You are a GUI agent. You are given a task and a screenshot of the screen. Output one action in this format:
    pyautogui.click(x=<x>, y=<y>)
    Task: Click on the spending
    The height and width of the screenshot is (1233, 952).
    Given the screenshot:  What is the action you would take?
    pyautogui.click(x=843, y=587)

▸ **WHAT THIS TASK INVOLVES**
Can you write out the items above again, substituting "savings" for "spending" and leaving every other word unchanged?

▸ **IN RESPONSE**
You are a GUI agent. You are given a task and a screenshot of the screen. Output one action in this format:
    pyautogui.click(x=<x>, y=<y>)
    Task: Click on the savings
    The height and width of the screenshot is (1233, 952).
    Given the screenshot:  What is the action you would take?
    pyautogui.click(x=843, y=587)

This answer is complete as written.